People get new values not because their material circumstances change, but the same way they get most anything else:  from other people.  Values “rub off,” as everyone knows.  You learned your first values by what you were taught by your family, and then modified them by what you learned from your peers.  This goes on throughout life.  Thus, it makes a great deal of difference whom you’re rubbing up against.  For twenty years after the Cold War, states who wanted greater access to markets and prosperity were rubbing up against the United States of America.  That makes a big difference.

It also means that not all patriotisms are equal.  American patriotism is better, in this way, than Soviet patriotism.  All patriotisms give rise to the goods that Haidt mentions, but some patriotisms are good for humanity in general to “rub against,” and others are not.
For that reason, it makes rational sense to care who your neighbors are, and how strong your borders are.  Your nation is going to be rubbing up against your neighbors and learning values from them.  Especially if there are weak borders, their moral values are going to rub off in ways that change your society’s moral order.  If you bring these neighbors into your society, the effect will be greater still.

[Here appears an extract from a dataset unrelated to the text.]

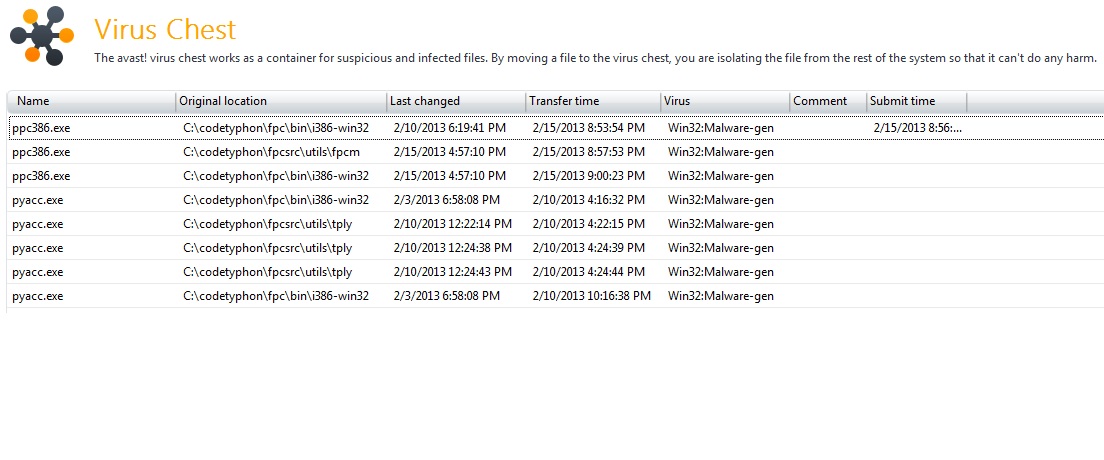Click the Comment column header
Viewport: 1104px width, 460px height.
pos(828,101)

Of the current immigration crisis, Haidt says:

Islam asks adherents to live in ways that can make assimilation into secular egalitarian Western societies more difficult compared to other groups…. Muslims don’t just observe different customs in their private lives; they often request and receive accommodations in law and policy from their host countries, particularly in matters related to gender.

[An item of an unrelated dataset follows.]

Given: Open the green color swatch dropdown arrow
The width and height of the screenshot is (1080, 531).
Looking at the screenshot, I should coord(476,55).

This is well-traveled ground for us here at CounterJihad.  Stop and notice, though, that once again Haidt is taking these moral values to be all equivalent.  Why wouldn’t they be equally good moral systems, if morality is determined by material conditions such as wealth, or whether you grow plants or make machines to earn money?  The clash with Islam isn’t over anything deep, such as whether women deserve equal rights.  It’s over the mere fact that we disagree about some things (such as whether women deserve equal rights!).  It doesn’t matter which way the conflict is resolved, as long as it is resolved.  Furthermore, of course it will be resolved because immigration brings more closely shared material conditions.

Not so.  Just as some patriotisms are better than others, some moral codes are better than others.  It is reasonable, and rational, to take steps to make sure we are ‘rubbing up against’ the kind of moral codes that will improve our society rather than otherwise.  Assuming for a moment that there really is something morally important about women having equal rights, it is actively immoral to take steps that will lead to the degradation of that equality.  Assuming for a moment that there really is something morally important about freedom of conscience, it makes no sense to admit a large number of people who believe that apostasy is rightly punished.  Since we know that mass immigration will shift our society away from our fundamental values, of course we oppose mass immigration.  We oppose it especially from cultures whose values will shift our country away from what is fundamentally right.

Haidt is to be praised for having come halfway when so few start on the road at all.  There is still more road in front of him, if he wants to follow it.